Directorate of General Intelligence
- Logo of the RG

Agency overview
- Formed: 1907
- Dissolved: 1 July 2008
- Jurisdiction: France
- Headquarters: Paris, France
- Parent agency: Direction générale de la Police nationale

= Direction centrale des renseignements généraux =

French police intelligence agency

The Direction centrale des renseignements généraux (/fr/, lit. 'Central Directorate of General Intelligence'), often called Renseignements généraux (RG), was the intelligence service of the French National Police, answerable to the Direction générale de la Police nationale (DGPN), and, ultimately, the Ministry of the Interior. It was also in charge of the monitoring of gambling places and horse racing ranges.

On 1 July 2008, it was merged with the Direction de la surveillance du territoire into the new Direction centrale du renseignement intérieur.

== Organisation ==

The RG was subdivided into four sub-directorates:
- Research
- Analysis, prospective and society facts
- Resources and methods
- Games and casinos

The RG employed 3 850 public servants of the Police. They were not covered by the defence classification (of their name, for instance), though some of them had access to have security clearance (some of the files are classified information).

Members of the RG did not have a judiciary police qualification as long as they worked for this service, except for those of the "Games and casinos" sub-directorate.

The last chief of the RG was Joël Bouchité.

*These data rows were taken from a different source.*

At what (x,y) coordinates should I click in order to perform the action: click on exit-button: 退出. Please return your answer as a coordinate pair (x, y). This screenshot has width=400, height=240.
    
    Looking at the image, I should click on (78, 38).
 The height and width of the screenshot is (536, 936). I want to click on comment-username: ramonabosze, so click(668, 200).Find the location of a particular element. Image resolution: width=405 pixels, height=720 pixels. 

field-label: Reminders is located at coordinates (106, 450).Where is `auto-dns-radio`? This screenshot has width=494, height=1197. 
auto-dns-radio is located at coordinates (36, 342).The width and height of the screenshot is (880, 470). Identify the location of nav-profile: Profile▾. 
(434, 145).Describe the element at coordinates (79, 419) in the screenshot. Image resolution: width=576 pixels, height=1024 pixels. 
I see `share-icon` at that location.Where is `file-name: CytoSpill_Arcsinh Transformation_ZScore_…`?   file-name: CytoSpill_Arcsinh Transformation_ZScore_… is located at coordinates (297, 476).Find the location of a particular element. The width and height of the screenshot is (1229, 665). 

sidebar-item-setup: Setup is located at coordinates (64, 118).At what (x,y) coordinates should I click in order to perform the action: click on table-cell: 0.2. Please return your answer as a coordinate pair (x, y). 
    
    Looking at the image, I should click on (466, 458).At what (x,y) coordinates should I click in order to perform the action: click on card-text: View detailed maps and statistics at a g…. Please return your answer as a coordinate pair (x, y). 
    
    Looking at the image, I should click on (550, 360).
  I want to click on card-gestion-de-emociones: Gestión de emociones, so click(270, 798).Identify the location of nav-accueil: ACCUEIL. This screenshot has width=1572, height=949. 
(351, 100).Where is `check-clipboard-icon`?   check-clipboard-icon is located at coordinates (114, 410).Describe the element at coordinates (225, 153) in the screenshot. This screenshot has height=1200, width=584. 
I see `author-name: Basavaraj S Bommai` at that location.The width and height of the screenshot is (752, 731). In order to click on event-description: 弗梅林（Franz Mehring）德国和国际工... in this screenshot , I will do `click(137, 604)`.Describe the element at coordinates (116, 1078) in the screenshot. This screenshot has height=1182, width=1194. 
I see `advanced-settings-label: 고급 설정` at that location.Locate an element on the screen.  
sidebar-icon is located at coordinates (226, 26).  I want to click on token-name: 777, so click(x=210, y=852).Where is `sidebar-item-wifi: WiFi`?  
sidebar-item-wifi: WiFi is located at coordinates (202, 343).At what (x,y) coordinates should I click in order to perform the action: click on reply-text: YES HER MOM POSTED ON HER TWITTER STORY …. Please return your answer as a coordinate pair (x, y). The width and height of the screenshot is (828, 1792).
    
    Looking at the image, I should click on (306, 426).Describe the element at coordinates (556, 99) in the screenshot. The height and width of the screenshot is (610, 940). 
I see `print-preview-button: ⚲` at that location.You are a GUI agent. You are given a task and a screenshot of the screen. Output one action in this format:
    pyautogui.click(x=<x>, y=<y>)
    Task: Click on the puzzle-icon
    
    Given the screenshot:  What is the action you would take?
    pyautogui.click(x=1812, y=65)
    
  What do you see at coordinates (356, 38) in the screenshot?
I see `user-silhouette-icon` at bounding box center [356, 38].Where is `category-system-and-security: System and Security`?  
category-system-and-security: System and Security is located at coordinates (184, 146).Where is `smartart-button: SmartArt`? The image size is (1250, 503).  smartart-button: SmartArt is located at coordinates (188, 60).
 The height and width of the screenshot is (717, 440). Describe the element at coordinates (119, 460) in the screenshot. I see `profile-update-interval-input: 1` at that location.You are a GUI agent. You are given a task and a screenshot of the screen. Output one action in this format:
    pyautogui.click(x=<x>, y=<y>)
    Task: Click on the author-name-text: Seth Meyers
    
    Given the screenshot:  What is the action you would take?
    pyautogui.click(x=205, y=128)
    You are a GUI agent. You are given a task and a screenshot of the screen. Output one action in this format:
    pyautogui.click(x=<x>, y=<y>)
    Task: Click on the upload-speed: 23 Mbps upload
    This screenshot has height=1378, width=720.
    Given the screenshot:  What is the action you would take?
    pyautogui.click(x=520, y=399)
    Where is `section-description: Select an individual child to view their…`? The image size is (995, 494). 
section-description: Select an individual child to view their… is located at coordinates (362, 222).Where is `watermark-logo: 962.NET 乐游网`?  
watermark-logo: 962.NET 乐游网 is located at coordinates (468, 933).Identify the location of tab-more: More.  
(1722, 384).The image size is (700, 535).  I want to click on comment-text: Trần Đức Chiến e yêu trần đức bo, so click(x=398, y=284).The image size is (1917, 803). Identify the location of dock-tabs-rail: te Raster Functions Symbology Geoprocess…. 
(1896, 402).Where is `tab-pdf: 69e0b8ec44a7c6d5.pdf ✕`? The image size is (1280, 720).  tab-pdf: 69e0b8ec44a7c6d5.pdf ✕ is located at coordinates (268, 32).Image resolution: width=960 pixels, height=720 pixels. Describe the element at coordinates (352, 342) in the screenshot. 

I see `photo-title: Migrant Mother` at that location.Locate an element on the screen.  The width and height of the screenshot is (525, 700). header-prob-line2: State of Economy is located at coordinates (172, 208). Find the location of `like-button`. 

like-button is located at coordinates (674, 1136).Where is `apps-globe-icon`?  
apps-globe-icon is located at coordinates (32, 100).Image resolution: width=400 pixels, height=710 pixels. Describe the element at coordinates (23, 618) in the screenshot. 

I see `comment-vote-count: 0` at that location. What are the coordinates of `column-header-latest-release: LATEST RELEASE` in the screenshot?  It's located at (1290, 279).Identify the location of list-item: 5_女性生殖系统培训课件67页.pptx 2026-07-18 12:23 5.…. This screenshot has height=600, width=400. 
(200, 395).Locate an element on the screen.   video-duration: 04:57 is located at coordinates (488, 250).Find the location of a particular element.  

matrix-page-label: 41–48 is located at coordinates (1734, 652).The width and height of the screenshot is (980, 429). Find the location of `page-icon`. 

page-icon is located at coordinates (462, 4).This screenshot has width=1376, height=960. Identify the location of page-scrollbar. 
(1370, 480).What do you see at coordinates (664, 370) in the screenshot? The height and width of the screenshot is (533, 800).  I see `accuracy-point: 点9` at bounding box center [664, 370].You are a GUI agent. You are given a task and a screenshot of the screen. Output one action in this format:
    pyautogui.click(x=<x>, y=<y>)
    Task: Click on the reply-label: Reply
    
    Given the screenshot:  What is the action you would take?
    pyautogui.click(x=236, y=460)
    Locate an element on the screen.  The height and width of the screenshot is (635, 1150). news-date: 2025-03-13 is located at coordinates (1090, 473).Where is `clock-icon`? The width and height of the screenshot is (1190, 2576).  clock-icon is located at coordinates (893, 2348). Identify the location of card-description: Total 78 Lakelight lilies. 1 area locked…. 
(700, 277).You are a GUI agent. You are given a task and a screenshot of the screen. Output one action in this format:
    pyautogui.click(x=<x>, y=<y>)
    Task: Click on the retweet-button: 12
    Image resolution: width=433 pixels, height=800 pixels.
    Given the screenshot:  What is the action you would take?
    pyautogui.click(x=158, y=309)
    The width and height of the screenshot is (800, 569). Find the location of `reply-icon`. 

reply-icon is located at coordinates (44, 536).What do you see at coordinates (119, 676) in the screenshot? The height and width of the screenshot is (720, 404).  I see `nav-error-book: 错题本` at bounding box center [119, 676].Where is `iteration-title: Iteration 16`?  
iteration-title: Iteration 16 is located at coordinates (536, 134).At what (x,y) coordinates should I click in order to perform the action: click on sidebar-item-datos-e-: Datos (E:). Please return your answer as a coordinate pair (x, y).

=== Sub-directorate of Research ===
The Sub-directorate of Research is in charge of intelligence, prevention and repression of terrorist acts, particularly by monitoring groups and organisations likely to be linked to such activities.

=== Sub-directorate of Analysis, prospective and society facts ===
The Sub-directorate of Analysis, prospective and society facts is in charge of analysing and syntesing data collected from social, financial or other institutions.

=== Sub-directorate of Resources and methods ===
The Sub-directorate of Resources and methods is in charge of recruitment, logistics, documentation and juridical matters, as well as of budget and staff training.

=== Sub-directorate of Gaming and casinos ===
The Sub-directorate of Gaming and casinos monitors these places together with horse racing, and also has judiciary and police powers there.

== History ==
Although police intelligence services appeared in the Ancien Régime, the term "Renseignements Généraux" dates back to 1907, with the creation by the Director of the General Security, Célestin Hennion, of an intelligence department parallel to the judiciary services.

During the 1930s, the activities of fascist groups such as La Cagoule, some of which were manipulated by foreign powers, triggered the creation of a Direction des services de renseignements généraux et de la police administrative (1937), followed by an Inspection Générale des Services de Renseignements Généraux et de la Police Administrative (1938).

In 1941, the Regime of Vichy created its own service, named Direction Centrale des Renseignements Généraux.

After the liberation of France, the RG took back the role that they had in the 1930s. Within the context of the decolonisation, they were confronted to new threats, notably the emergence of modern terrorism with the OAS.

From 1973, the job of monitoring France's borders was passed to a dedicated service, the Police de l'Air et des Frontières (PAF).

From the 1990s, the RG have been confronted to new events. They now particularly monitor radical Islamism, anti-Globalization movements, and cults.

Over the years, there have been numerous accusations that the RG has engaged in illegal spying on journalists or political opponents of the government, apparently with some basis. The abolition of the RG or its integration with some other police service, such as the DST, was suggested several times, and finally implemented on July 1, 2008 (see Direction Centrale du Renseignement Intérieur).

The particularity of the RG was their anonymous synthesis reports called feuilles blanches (white sheets).